Exercise requirements
In the records below, repeat word for word only the lines starting at the one that contains "symphony orchestras (895, 305)" and ending at the one that contains "[Facebook] (65, 489)", pictures excluded.

══ Data for review ══

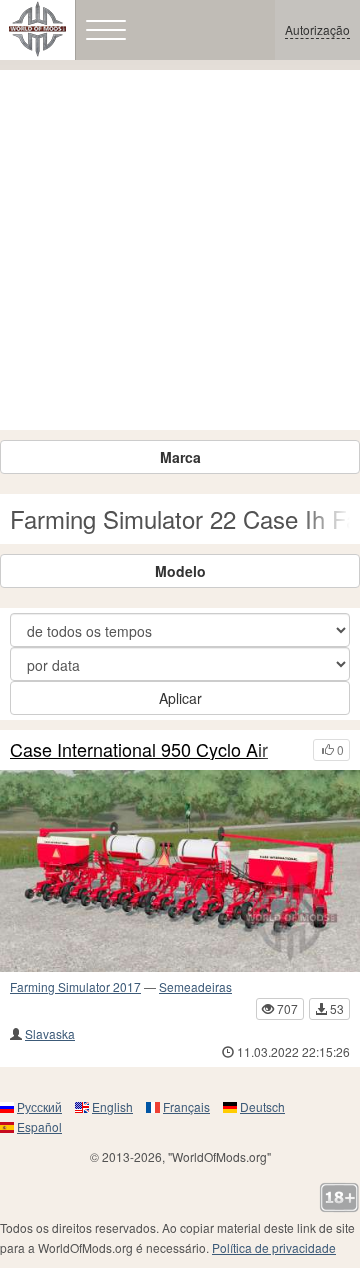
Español (39, 1126)
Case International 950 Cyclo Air (139, 750)
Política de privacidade (274, 1247)
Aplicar (180, 698)
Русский (39, 1106)
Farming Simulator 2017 (75, 986)
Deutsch (262, 1106)
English (112, 1106)
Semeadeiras (195, 986)
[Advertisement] (180, 250)
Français (186, 1106)
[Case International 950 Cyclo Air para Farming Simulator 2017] (180, 871)
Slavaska (50, 1033)
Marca (180, 457)
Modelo (180, 571)
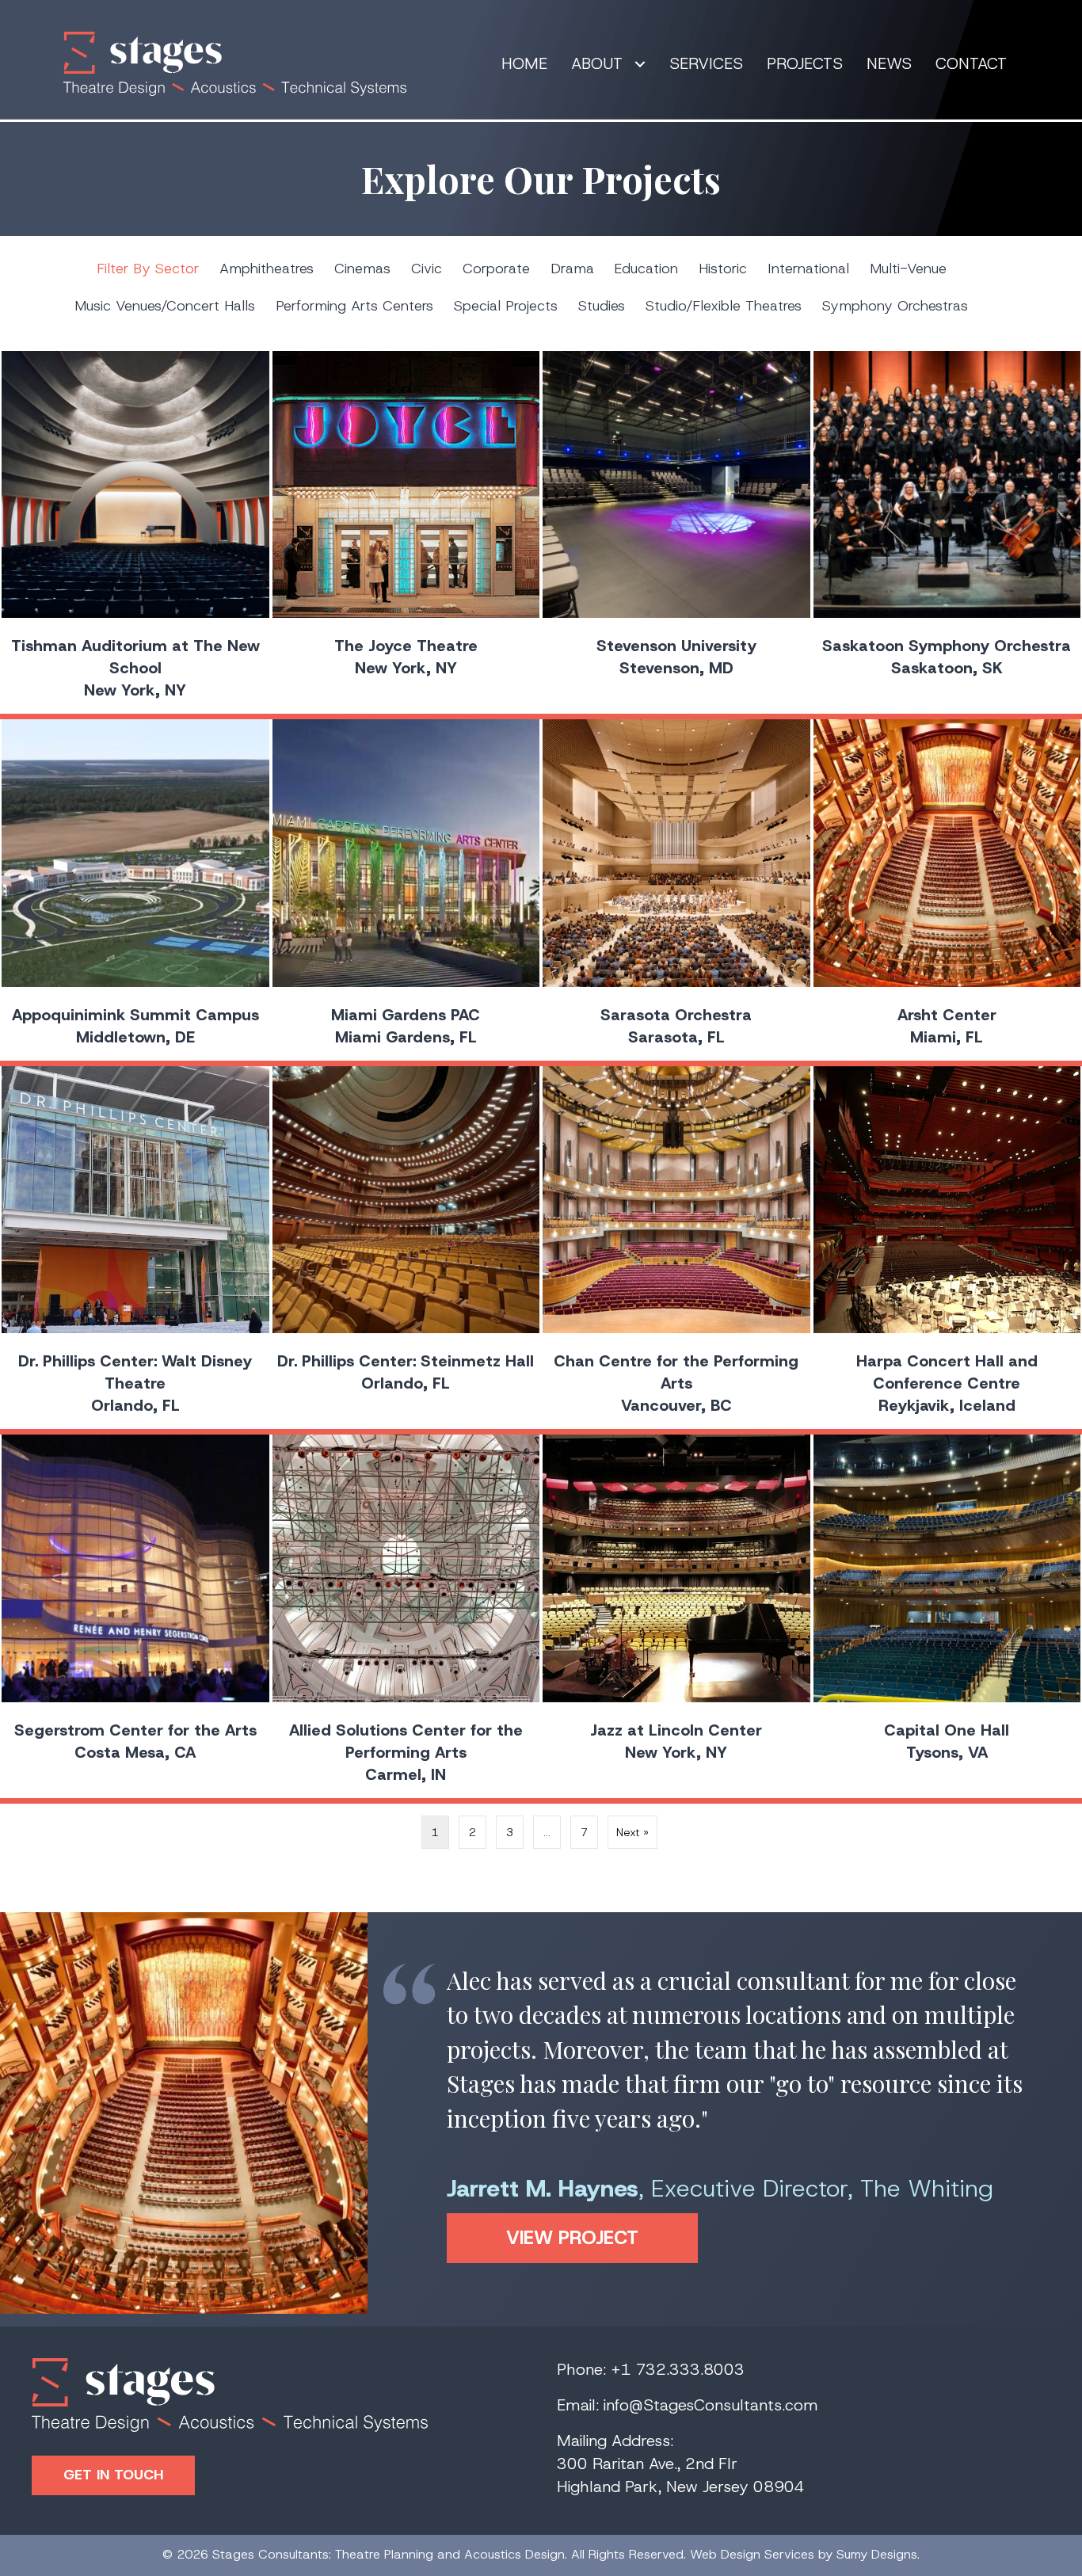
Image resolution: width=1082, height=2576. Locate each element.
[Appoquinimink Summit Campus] (135, 890)
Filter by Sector (148, 268)
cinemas (362, 268)
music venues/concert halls (164, 305)
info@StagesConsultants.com (711, 2405)
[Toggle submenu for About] (639, 63)
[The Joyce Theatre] (406, 532)
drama (572, 268)
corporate (496, 268)
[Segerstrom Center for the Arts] (135, 1616)
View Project (602, 2237)
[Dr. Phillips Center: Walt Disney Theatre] (135, 1248)
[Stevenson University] (676, 532)
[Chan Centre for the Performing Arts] (676, 1248)
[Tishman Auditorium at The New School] (135, 532)
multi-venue (908, 268)
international (808, 268)
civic (426, 268)
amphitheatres (266, 268)
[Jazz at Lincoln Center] (676, 1616)
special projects (506, 305)
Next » (632, 1832)
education (646, 268)
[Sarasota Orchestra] (676, 890)
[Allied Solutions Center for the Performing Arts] (406, 1616)
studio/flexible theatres (724, 305)
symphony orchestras (895, 305)
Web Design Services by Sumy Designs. (805, 2554)
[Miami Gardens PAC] (406, 890)
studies (601, 305)
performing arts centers (354, 305)
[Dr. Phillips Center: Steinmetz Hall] (406, 1248)
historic (723, 268)
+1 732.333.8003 (678, 2369)
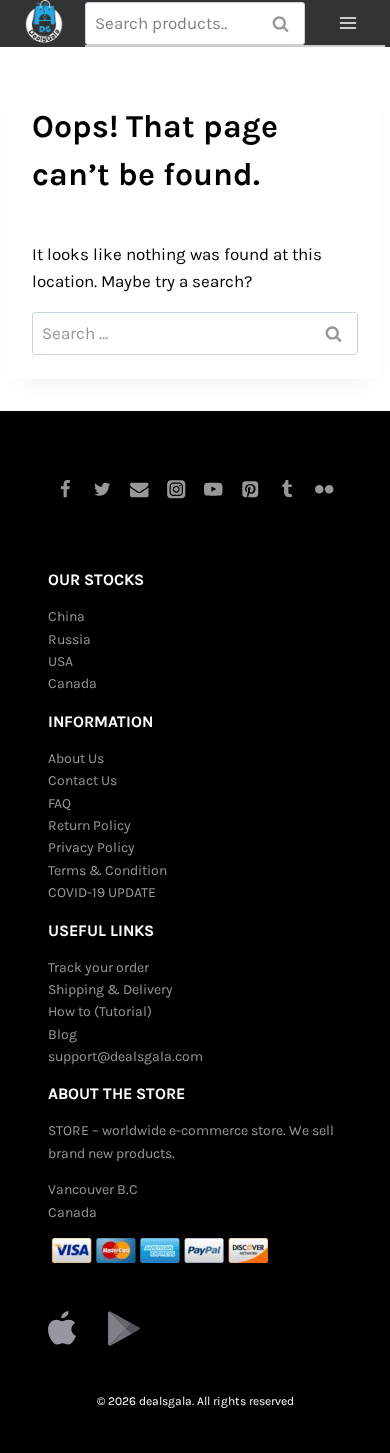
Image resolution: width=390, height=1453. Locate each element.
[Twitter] (102, 489)
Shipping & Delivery (110, 989)
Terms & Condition (107, 870)
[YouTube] (213, 489)
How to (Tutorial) (100, 1011)
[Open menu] (347, 23)
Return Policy (89, 825)
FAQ (59, 803)
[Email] (139, 489)
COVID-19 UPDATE (102, 892)
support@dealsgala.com (125, 1056)
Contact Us (82, 780)
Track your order (98, 967)
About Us (76, 758)
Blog (62, 1034)
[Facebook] (65, 489)
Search (286, 24)
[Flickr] (324, 489)
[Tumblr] (287, 489)
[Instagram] (176, 489)
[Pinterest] (250, 489)
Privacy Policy (91, 847)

═══

Written solution
symphony orchestras (895, 305)
Web Design Services by Sumy Designs. (805, 2554)
[Miami Gardens PAC] (406, 890)
studies (601, 305)
performing arts centers (354, 305)
[Dr. Phillips Center: Steinmetz Hall] (406, 1248)
historic (723, 268)
+1 732.333.8003 (678, 2369)
Image resolution: width=390, height=1453. Locate each element.
[Twitter] (102, 489)
Shipping & Delivery (110, 989)
Terms & Condition (107, 870)
[YouTube] (213, 489)
How to (Tutorial) (100, 1011)
[Open menu] (347, 23)
Return Policy (89, 825)
FAQ (59, 803)
[Email] (139, 489)
COVID-19 UPDATE (102, 892)
support@dealsgala.com (125, 1056)
Contact Us (82, 780)
Track your order (98, 967)
About Us (76, 758)
Blog (62, 1034)
[Facebook] (65, 489)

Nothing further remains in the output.